What you should do: Where the material below has a line containing "Baby Parenting Issues (32, 2019)", start repeating exactly, and keep going through the line containing "[Moderna seeks FDA", with no other lines.

Record excerpts:
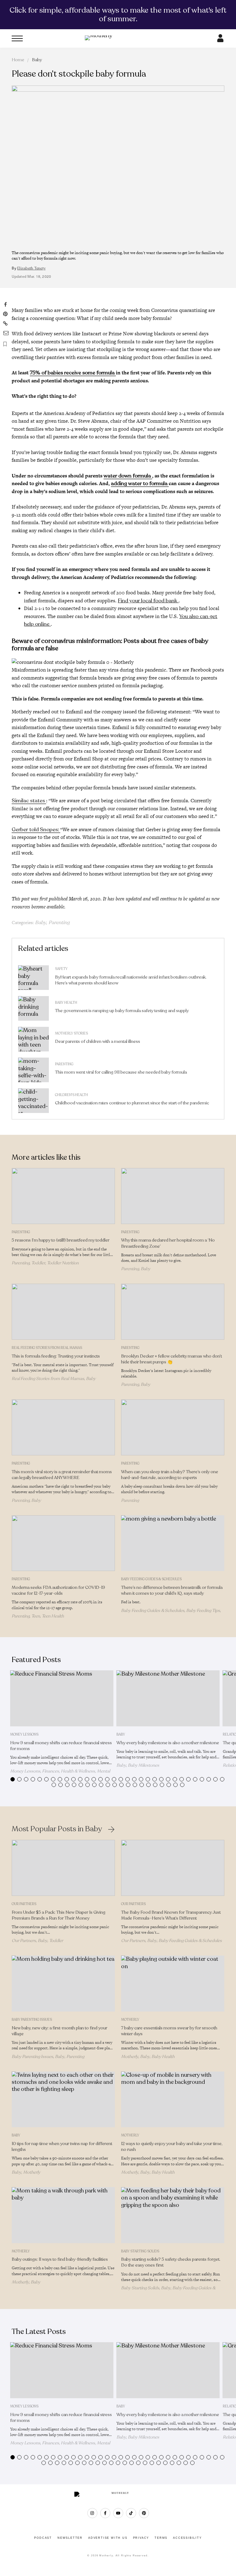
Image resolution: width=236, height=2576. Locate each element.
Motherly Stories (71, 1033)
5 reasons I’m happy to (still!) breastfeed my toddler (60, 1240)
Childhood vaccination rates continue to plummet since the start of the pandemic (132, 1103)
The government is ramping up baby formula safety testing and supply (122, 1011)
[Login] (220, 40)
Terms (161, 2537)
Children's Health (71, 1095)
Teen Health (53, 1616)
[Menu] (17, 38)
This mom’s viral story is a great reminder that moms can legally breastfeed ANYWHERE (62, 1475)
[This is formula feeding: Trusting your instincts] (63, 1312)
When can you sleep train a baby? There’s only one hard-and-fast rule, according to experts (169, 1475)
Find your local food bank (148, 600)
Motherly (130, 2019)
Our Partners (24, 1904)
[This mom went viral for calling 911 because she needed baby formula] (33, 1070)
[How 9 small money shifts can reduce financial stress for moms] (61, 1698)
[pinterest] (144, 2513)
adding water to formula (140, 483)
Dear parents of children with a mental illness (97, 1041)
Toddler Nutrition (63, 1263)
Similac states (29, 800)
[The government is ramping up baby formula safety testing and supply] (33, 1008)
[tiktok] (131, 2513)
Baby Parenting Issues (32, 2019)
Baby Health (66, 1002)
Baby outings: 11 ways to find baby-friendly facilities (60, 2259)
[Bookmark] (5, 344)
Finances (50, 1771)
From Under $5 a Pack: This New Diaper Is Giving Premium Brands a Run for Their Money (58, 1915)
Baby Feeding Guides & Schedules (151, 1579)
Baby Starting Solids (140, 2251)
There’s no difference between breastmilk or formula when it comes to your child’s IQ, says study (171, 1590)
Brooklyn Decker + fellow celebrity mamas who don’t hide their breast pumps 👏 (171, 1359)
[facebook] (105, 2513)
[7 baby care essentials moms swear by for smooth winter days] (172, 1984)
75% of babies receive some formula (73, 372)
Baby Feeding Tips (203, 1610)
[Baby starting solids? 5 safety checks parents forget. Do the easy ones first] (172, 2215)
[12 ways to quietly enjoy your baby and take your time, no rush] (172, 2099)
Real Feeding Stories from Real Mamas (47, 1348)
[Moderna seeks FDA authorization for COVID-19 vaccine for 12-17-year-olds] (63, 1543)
==
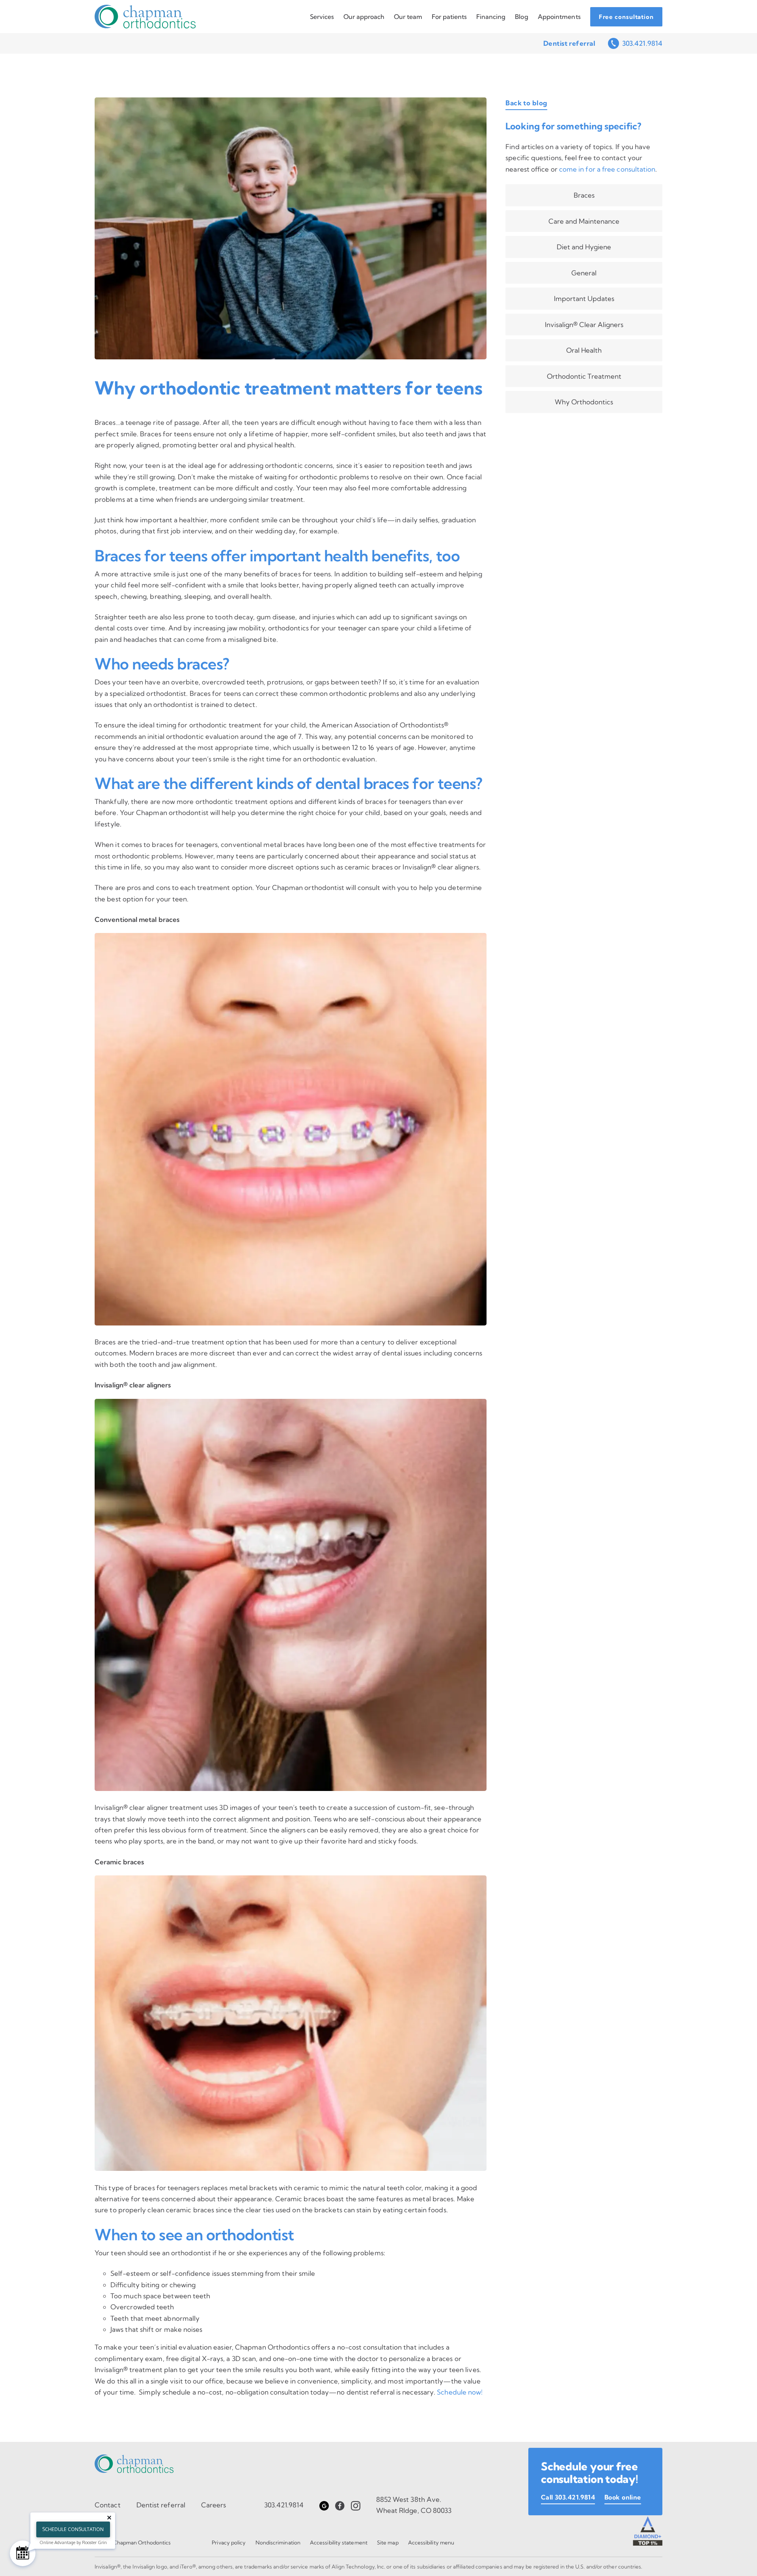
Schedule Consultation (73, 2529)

Answer:
Baby Parenting Issues (32, 2019)
Baby Health (66, 1002)
Baby outings: 11 ways to find baby-friendly facilities (60, 2259)
[Bookmark] (5, 344)
Finances (50, 1771)
From Under $5 a Pack: This New Diaper Is Giving Premium Brands a Run for Their Money (58, 1915)
Baby Feeding Guides & Schedules (151, 1579)
Baby Starting Solids (140, 2251)
There’s no difference between breastmilk or formula when it comes to your child’s IQ, says study (171, 1590)
Brooklyn Decker + fellow celebrity mamas who don’t hide their breast pumps 👏 (171, 1359)
[facebook] (105, 2513)
[7 baby care essentials moms swear by for smooth winter days] (172, 1984)
75% of babies receive some formula (73, 372)
Baby Feeding Tips (203, 1610)
[Baby starting solids? 5 safety checks parents forget. Do the easy ones first] (172, 2215)
[12 ways to quietly enjoy your baby and take your time, no rush] (172, 2099)
Real Feeding Stories from Real Mamas (47, 1348)
[Moderna seeks FDA authorization for COVID-19 vaccine for 12-17-year-olds] (63, 1543)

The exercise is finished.